Clarkson University Professors’ Research To Be Preserved in Columbia University Library Collection

Work begun a dozen years ago by Clarkson University Professors Stephen Farina and Johndan Johnson-Eilola will be preserved in the Center for Oral History of the Columbia University Rare Book and Manuscript Library for use by future researchers studying the cultural history of New York City.

Juma Sultan in 2007 with one of the hundreds of archival recordings that are now preserved for future research in the Rare Book and Manuscript Library of Columbia University. Still outtake from the film The Lost Archive of Juma Sultan https://vimeo.com/160784171 produced by Clarkson University Professors Stephen Farina and Johndan Johnson-Eilola with support from a 2006 grant from the National Endowment for the Arts.

In 2006 Farina and Johnson-Eilola were awarded a National Endowment for the Arts grant to preserve and document a then-unknown collection of audio recordings, films, photographs, and documents owned by musician and social activist Juma Sultan. That grant helped create what became known as the Juma Sultan Archive and that archive has spawned releases of music, articles, and books, including Farina’s Reel History: The Lost Archive of Juma Sultan and the Aboriginal Music Society (Wesleyan U Press, 2012).

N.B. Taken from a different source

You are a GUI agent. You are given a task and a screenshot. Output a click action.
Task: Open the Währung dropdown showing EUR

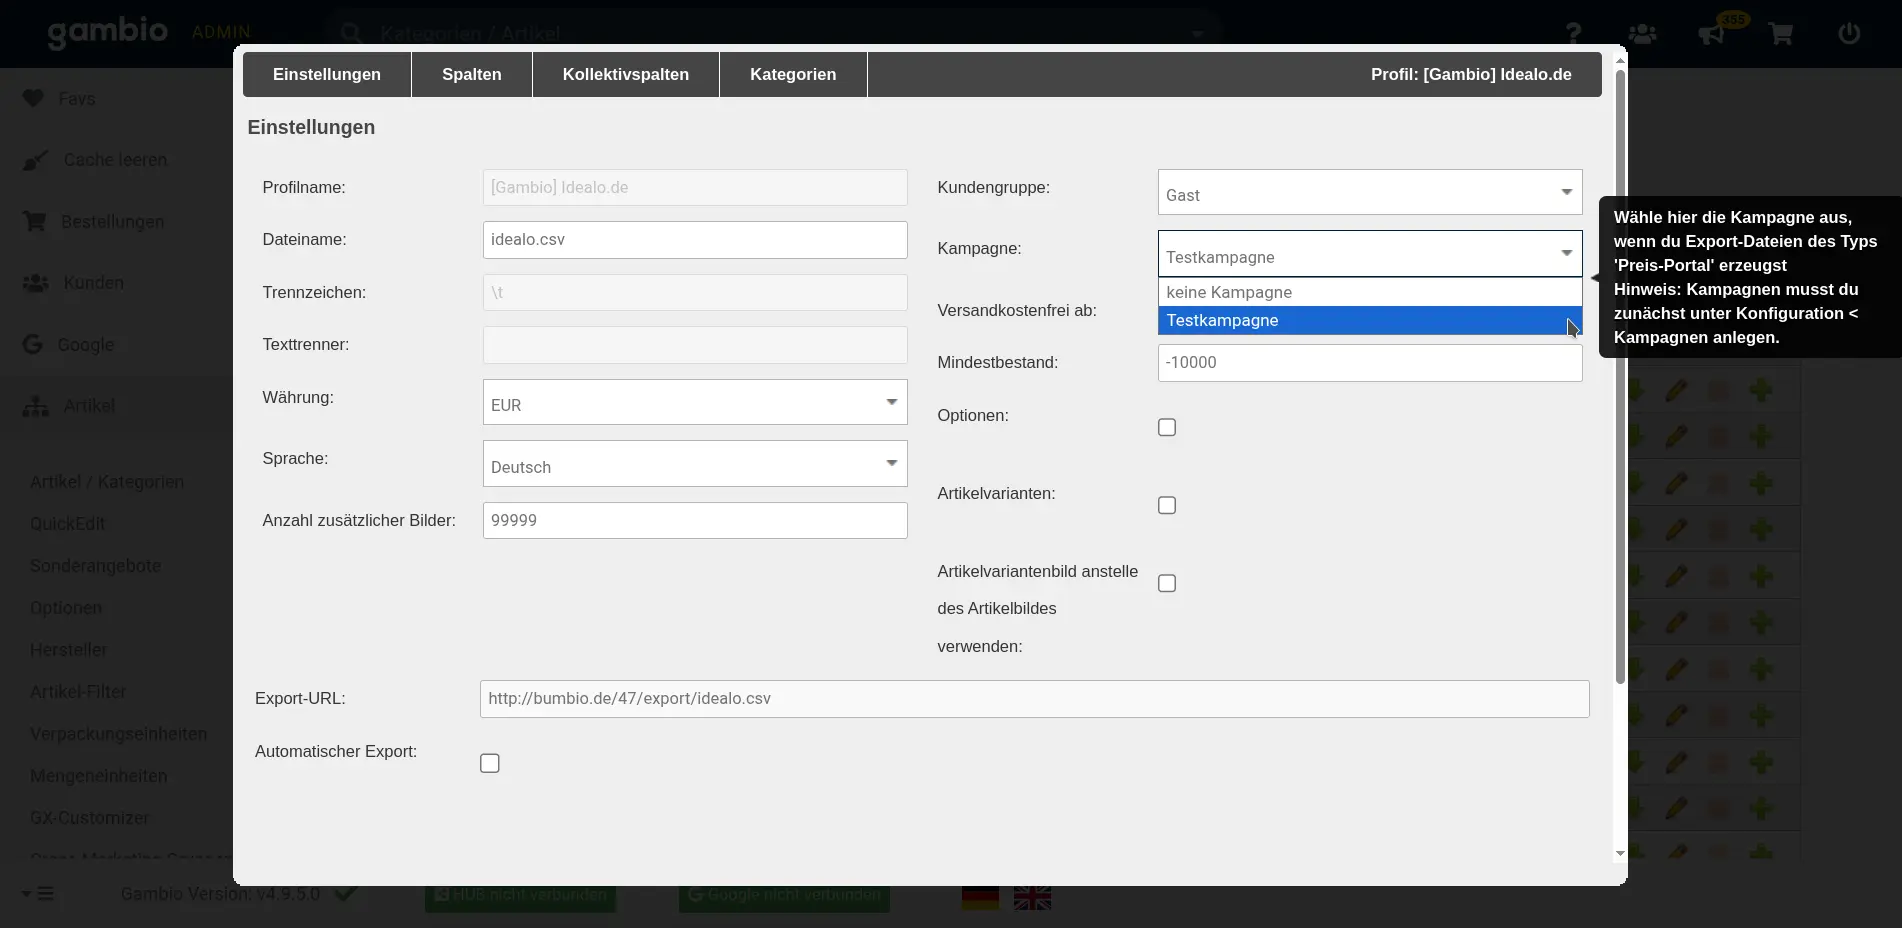(x=694, y=402)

Now, a collection of interviews of Juma Sultan and fellow musician Sam Rivers recorded from 2005 through 2008 will be added to Columbia’s Center for Oral History. These interviews were recorded by Farina and Johnson-Eilola as part of the NEA research.

Last year a large chunk of the Juma Sultan Archive was selected into in the Columbia Rare Book and Manuscript Library (https://clio.columbia.edu/catalog/12305042). These materials had been uncovered and documented by Farina and Johnson-Eilola in concert with Juma Sultan and University of Pittsburg ethnomusicologist Michael Heller. Heller’s book, Loft Jazz: Improvising New York in the 1970’s, (U of California Press, 2016) is based in part on the Juma Sultan Archive.

“Having these materials preserved and made accessible to future generations of researchers is a fitting culmination of the work that Johndan and I did with Juma and Michael over the last decade,” said Farina.

This archive is significant because it is the embodiment of a period in which African-American musicians were engaged in three important social and cultural enterprises. First, they were creating new music that expressed the struggle for social and civil rights. Many were exploring the African origins of their music. Second, they were creating artist-owned performance spaces and artist-owned production companies so that the musician could control his or her own destiny. And third, they organized themselves into a collective: the New York Musicians Organization and ran their own music festivals, starting in 1972.

To those musicians and jazz aficionados today who know of it, this was a particularly vibrant, disruptive, controversial, and influential period of artistic expression. The interviews in the Columbia Library , as well as the collection of recordings, photos, films, and documents, offer a unique and compelling look into that era.